第四百七十二章突發狀況(1/2)
在我講述這個夢的時候,我一直在觀察琦夜的變化,包括她表情、眼神、肢體反應等等,當我把整個夢比和任何都要詳細的敘述一遍的時候,琦夜卻表現的無動於衷,好像在她聽起來,這更像是一個故事,由我自編自演的故事。
在整個夢說完的那一刻,我的心已經平靜的不能再平靜,應該算是把自己的心裡話藉助一個夢告訴了琦夜,接下來就看她會怎麼接話了,所以我便沒有再說一個字,而是直勾勾地看著琦夜。
「哦。」許久之後,琦夜居然就用了這麼一個字來回應我說的一切,然後表現出正在深思熟慮某件事情的模樣。
終於,我忍不住了問道:「琦夜,你覺得這個夢的可信度是多少?」
琦夜忽然一笑,說:「那就取決於你相信多少了。」
對於她這句話,我表示很費解,看似回答了我的問題,但實際也不過是順著我的話來說,有些順水推舟,不願意正面回答我的意思。

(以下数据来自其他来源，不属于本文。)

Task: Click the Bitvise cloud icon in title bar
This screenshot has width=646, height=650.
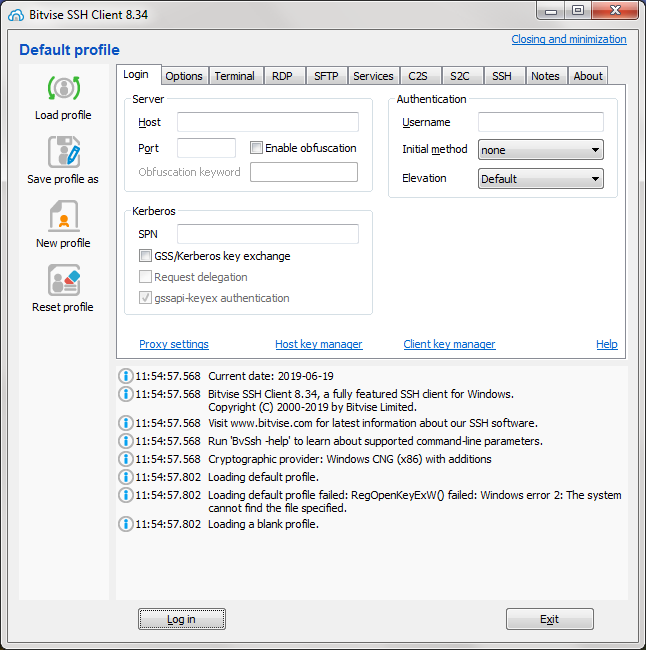Action: pyautogui.click(x=13, y=12)
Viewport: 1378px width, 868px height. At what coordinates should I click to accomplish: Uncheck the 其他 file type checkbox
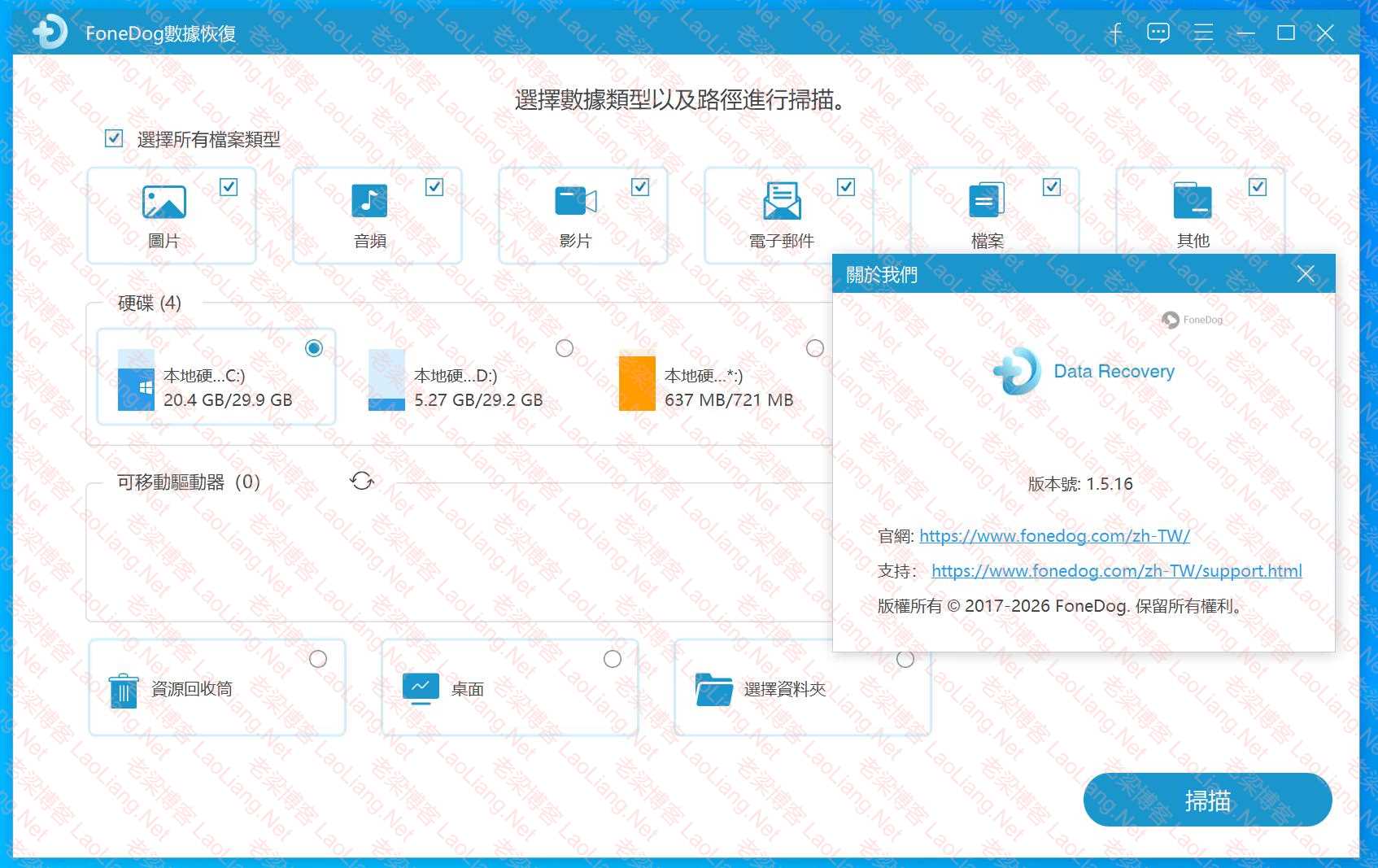[x=1258, y=187]
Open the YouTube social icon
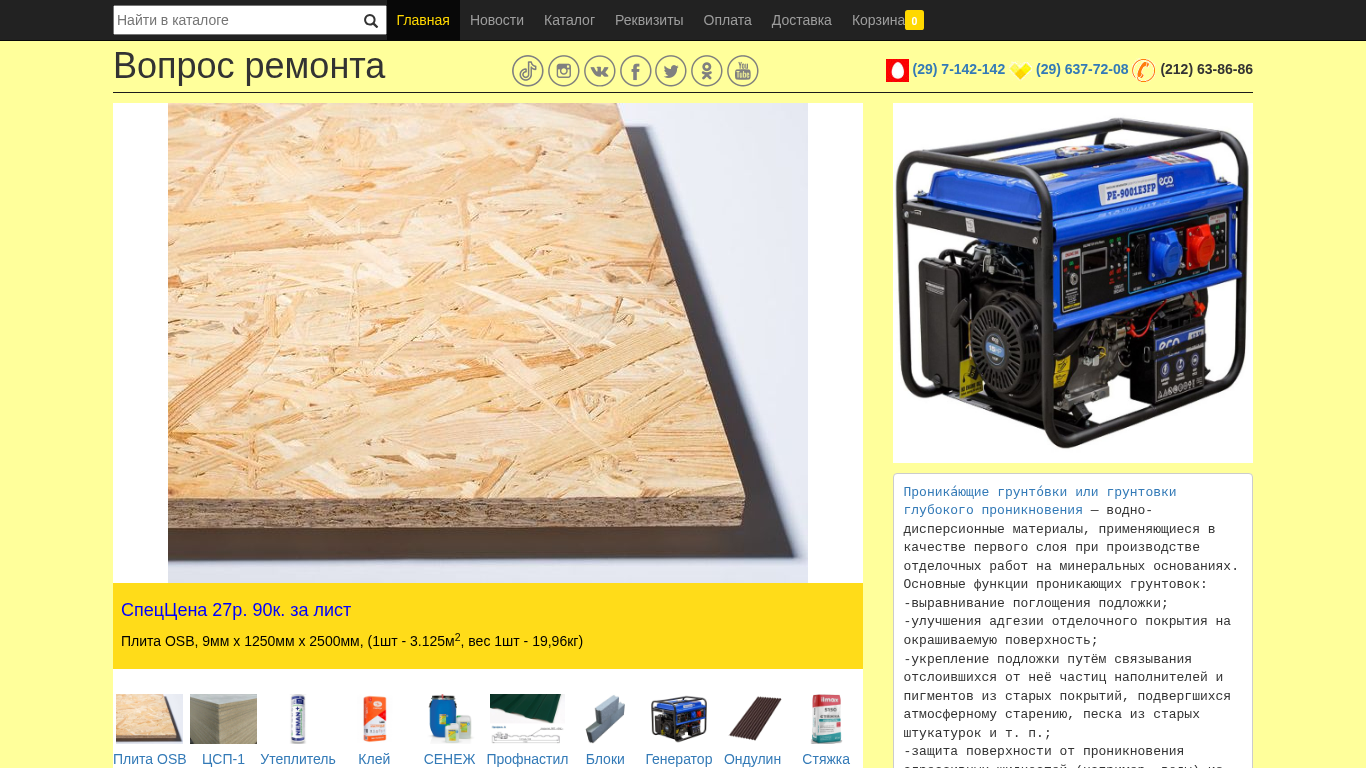The width and height of the screenshot is (1366, 768). pos(743,71)
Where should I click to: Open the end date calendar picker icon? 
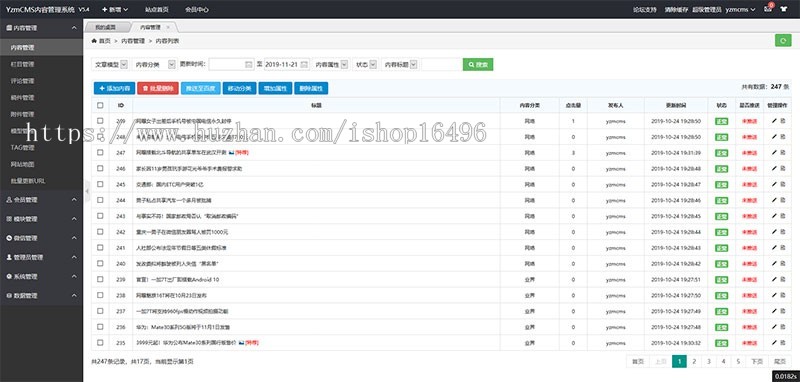point(304,65)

現在已經到了這一步,我把自己該說的都已經說了,自然不會就這麼放棄,立馬接著問道:「難道你真的是為了發丘派掌門的位置?為了權利和地位?」
琦夜看著我,說:「好了,我不想再討論這個問題,如果你非要那樣認為,我也沒有辦法。」說完,她起身便緩步回了她的帳篷中,留下目瞪口呆的我,也不知道該如何反應。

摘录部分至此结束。